■ **BLOQUE DE TEXTO**
☆ ☆ ☆

Las acciones que desde hace algún tiempo ha venido desarrollando el presidente de Bolivia, Carlos Mesa, repiten una rutina nada innovadora: para ganar una aparente gobernabilidad, la clase dirigente boliviana ha optado, otra vez, por un camino que demuestra que carece de los medios de contacto con su sociedad para ofrecer una meta común distinta del más primitivo llamado al «heroísmo» colectivo.



Para ellos, de nada valen ahora, ni han valido en el pasado, los razonamientos jurídicos y la importancia del respeto a los tratados internacionales. Es más fácil achacar el atraso y la falta de desarrollo del país a la supuesta pérdida de un litoral en el Pacífico, que en realidad nunca poseyó legalmente ni supo aprovechar mientras pretendía tenerlo, que reconocer que en sus 178 años de vida independiente los gobernantes no han sido capaces de integrar al pueblo boliviano a la modernidad.



Una seguidilla de gobiernos ineficientes, poco institucionalizados, inestables, breves y carentes de representatividad real, que ojalá el actual pueda cambiar, han dirigido ese país por demasiado tiempo. En buena medida, allí está la explicación de por qué Bolivia, que ciertamente tiene riquezas en capital humano y físico suficientes como para salir del subdesarrollo, no ha podido aprovechar sus ventajas, manteniéndose en ese estado, el cual impone un altísimo costo a su pueblo, sumido en la pobreza y la desintegración social.



Es evidente que la situación boliviana no tiene correlación alguna con la carencia de puertos propios, ya que las facilidades que Bolivia obtuvo de parte de Chile gracias al tratado de 1904 son realmente excelentes (sin contar todo lo que Chile pagó en dinero, la construcción del ferrocarril de Arica a La Paz y otras granjerías otorgadas); más aún, en el mundo hay ejemplos notables de países mediterráneos para los cuales esa condición no ha sido nunca una barrera al desarrollo, mientras otros con más mar del que pueden usar, siguen debatiéndose en la pobreza.



Pero, así como los recursos naturales se transforman en bienestar cuando son explotados, así también tales facilidades crean riqueza cuando son utilizadas adecuadamente por su beneficiario potencial. Posiblemente, rara vez se ha visto un país más favorecido, en este sentido, por los beneficios que permanentemente le ha otorgado nuestra nación.

☆ ☆ ☆

■ **POR HACER**
Retoma el texto sobre la demanda marítima de Bolivia y continúalo a partir de su última oración.

■ **DATOS ALMACENADOS**
☆ ☆ ☆

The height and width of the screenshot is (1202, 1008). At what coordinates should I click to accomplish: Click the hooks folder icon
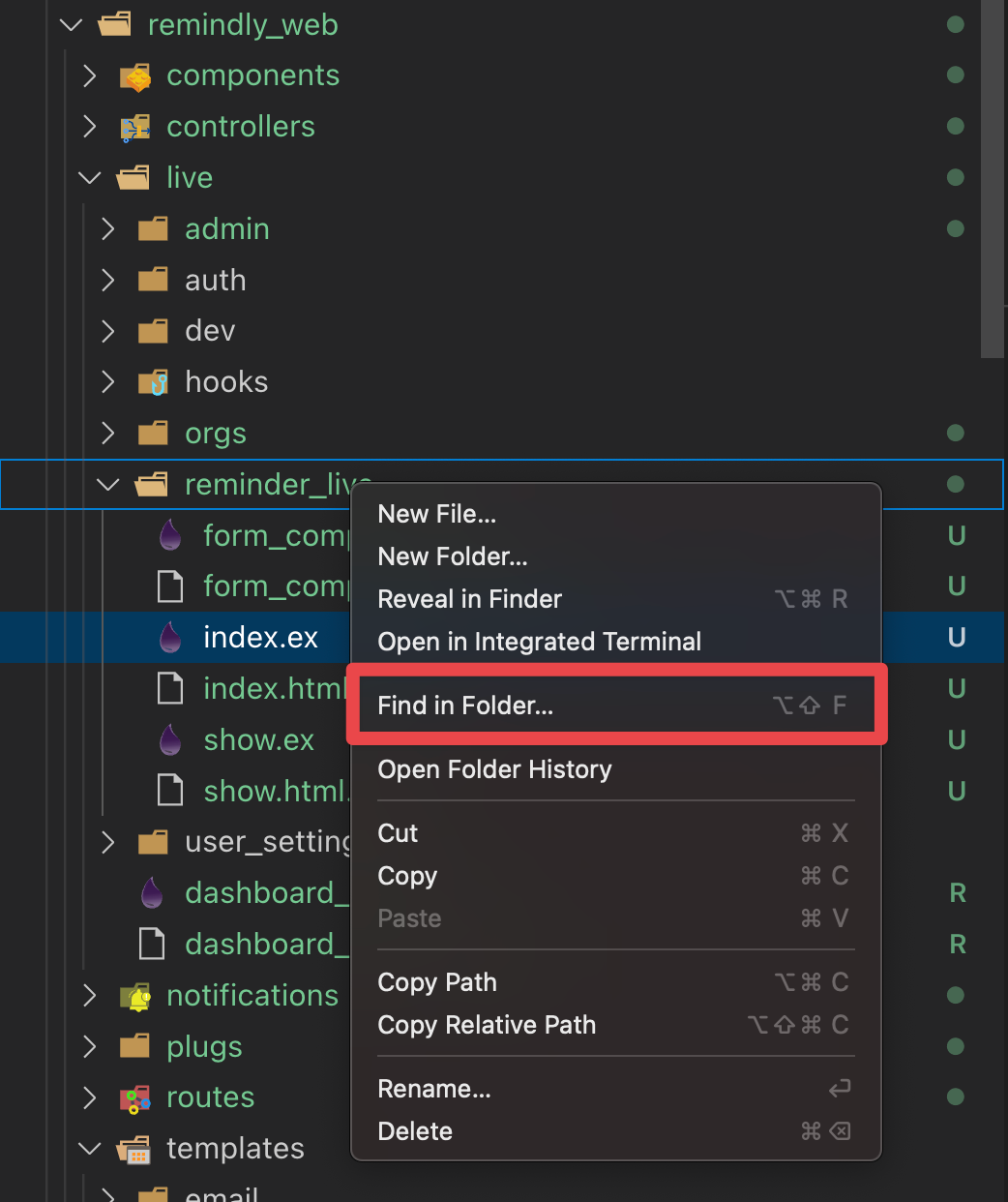(x=153, y=382)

☆ ☆ ☆

■ **RESPUESTA AL EJERCICIO**
Bolivia cuenta con una posición geopolítica en el continente sudamericano que no ha logrado entender y en su mediterraneidad ha visto sólo una desventaja más que una oportunidad. Sobre esa base ha permanecido mirando hacia atrás, en vez de reconocer que existe un amplio campo de oportunidades para, incluso, hacer de su posición geográfica una ventaja. Si en este último siglo se hubiera dedicado a interconectar las naciones colindantes, generando las vías que permitiesen el intercambio comercial y de personas, otra sería su realidad hoy. Sin embargo, su dirigencia ha preferido el camino aparentemente más simple, y también inmaduro, de apoyarse en la ayuda internacional y en concesiones que habrían de dársele dada su desmedrada situación. Como la evidencia lo muestra en todos los niveles, no es posible modificar una tendencia si no es con esfuerzo propio y voluntad de superación.



Es evidente que, en la arremetida actual del gobierno de Bolivia, no hay nada nuevo. Como se sabe, ese país desde hace muchos años mantiene una campaña destinada a sensibilizar a todos los gobiernos con los cuales se relaciona en pro de su demanda por una salida soberana al mar. También, como es tradicional, el gobierno de Chile ha sostenido que, por tratarse de un asunto netamente bilateral, previamente solucionado por un tratado que estableció con absoluta claridad los asuntos pendientes derivados de la Guerra del Pacífico entre ambas naciones, no cabe mayor discusión y que solamente se podría analizar un mejoramiento de las condiciones y facilidades estipuladas en dicho tratado.



Esta posición es, de acuerdo al derecho internacional, la única válida; no obstante, parece, al mismo tiempo, que la energía que se ha puesto en ella, hoy como ayer, no es lo suficientemente indicativa, esta vez, posiblemente potenciadas por las muy poco afortunadas intervenciones de personeros de algunos partidos de la Concertación y por la carencia de una política de Estado sobre el tema, para hacer que Bolivia modifique definitivamente sus pretensiones.



Es nuestra opinión que ha llegado el momento de ser completamente claros: Bolivia nunca tendrá costa soberana en el Pacífico; pero sí es posible, si ese país se convence de ello, generar una nueva relación que integre a ambas sociedades mucho más de lo que lo están en este momento. Eso requiere, sin embargo, un cambio de conducta clave de la dirigencia boliviana: soltar amarras respecto del pasado y mirar el futuro con sus efectivas oportunidades.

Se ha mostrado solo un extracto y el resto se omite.